Turn the records, from the line that contains "Where should I click to: Click the gray" through the line that contains "point(170,229)", into a Markdown table with the columns Row and Line. Put a running number in Row and each line's text in Line, skipping any blank lines.

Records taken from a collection
********

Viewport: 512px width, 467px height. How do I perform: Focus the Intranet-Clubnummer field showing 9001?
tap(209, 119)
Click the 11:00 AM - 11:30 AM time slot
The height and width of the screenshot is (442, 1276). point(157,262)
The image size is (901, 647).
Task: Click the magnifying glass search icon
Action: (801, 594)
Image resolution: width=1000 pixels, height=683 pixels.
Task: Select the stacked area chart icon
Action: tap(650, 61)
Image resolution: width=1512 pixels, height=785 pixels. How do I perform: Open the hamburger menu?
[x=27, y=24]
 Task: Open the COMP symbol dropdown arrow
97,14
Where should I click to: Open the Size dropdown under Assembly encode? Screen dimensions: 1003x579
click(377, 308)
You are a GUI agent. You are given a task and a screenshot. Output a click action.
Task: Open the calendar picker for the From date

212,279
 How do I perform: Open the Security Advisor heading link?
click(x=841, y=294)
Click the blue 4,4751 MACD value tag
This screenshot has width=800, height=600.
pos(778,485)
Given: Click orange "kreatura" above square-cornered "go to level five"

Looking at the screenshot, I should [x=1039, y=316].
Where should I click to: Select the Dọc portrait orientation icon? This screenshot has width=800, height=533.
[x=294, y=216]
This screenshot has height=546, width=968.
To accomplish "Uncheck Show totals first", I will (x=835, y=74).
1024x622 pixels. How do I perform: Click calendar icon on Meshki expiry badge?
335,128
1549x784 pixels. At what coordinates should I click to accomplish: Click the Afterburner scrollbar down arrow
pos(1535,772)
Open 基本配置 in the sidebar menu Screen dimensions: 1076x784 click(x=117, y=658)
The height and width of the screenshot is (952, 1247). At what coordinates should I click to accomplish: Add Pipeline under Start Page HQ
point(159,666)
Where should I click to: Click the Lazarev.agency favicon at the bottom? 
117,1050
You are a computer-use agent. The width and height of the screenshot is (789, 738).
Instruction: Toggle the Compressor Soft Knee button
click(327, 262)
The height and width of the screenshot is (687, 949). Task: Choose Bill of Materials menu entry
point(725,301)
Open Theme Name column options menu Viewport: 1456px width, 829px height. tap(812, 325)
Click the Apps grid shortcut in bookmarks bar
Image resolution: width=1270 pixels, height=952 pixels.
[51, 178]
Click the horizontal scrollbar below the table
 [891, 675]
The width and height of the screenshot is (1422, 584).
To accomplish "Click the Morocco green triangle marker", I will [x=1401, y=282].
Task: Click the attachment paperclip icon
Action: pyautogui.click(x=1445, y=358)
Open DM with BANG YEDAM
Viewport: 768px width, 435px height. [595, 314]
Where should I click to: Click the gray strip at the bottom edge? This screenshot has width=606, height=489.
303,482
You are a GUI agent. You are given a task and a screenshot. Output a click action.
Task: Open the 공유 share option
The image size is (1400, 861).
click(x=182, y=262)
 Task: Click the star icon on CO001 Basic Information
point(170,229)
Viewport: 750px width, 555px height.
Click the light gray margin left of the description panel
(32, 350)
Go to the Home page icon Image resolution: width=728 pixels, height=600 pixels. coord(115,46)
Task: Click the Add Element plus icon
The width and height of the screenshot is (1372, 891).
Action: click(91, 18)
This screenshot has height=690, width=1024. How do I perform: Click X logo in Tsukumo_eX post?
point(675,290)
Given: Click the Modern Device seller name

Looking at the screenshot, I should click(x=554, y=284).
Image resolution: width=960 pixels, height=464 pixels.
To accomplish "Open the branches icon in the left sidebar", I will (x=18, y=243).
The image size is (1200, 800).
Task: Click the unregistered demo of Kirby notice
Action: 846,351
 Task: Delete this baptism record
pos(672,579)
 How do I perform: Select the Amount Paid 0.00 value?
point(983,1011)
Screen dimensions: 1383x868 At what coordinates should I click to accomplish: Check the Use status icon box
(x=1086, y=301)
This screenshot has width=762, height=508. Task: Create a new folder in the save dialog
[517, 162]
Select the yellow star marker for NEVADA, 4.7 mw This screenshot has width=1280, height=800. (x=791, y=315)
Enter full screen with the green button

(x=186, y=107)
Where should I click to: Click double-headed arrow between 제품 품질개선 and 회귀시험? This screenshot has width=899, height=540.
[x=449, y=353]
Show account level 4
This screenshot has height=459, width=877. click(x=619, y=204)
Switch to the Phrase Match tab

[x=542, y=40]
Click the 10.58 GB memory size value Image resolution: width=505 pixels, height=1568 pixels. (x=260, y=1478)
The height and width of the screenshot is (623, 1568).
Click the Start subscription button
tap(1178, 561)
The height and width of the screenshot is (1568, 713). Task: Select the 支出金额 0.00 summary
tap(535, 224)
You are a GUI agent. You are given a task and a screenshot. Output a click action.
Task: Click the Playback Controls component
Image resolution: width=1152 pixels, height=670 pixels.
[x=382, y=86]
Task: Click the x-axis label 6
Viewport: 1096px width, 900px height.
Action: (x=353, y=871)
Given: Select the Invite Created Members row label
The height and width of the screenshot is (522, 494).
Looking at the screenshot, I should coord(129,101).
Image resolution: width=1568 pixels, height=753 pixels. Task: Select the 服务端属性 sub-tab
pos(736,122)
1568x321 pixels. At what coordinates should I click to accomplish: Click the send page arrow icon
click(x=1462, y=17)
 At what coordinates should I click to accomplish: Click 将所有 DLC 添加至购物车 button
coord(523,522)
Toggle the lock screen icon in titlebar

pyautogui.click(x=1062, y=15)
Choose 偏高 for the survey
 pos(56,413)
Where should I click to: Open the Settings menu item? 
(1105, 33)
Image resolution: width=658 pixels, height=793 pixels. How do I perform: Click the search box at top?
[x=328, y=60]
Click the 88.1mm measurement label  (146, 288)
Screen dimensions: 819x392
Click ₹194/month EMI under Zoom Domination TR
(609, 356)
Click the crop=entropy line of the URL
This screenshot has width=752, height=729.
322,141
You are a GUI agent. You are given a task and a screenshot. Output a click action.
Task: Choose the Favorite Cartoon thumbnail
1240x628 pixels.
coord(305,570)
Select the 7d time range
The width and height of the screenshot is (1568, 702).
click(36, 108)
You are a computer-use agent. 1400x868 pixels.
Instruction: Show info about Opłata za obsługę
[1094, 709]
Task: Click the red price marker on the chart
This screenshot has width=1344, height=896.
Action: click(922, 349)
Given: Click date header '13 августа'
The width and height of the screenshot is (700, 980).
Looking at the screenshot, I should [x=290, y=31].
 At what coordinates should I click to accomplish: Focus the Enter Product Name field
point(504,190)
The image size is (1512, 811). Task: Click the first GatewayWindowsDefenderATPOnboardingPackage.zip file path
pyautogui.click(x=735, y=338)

********

_Solution to this problem:_
| Row | Line |
|---|---|
| 1 | Where should I click to: Click the gray strip at the bottom edge? This screenshot has width=606, height=489. |
| 2 | 303,482 |
| 3 | You are a GUI agent. You are given a task and a screenshot. Output a click action. |
| 4 | Task: Open the 공유 share option |
| 5 | The image size is (1400, 861). |
| 6 | click(x=182, y=262) |
| 7 |  Task: Click the star icon on CO001 Basic Information |
| 8 | point(170,229) |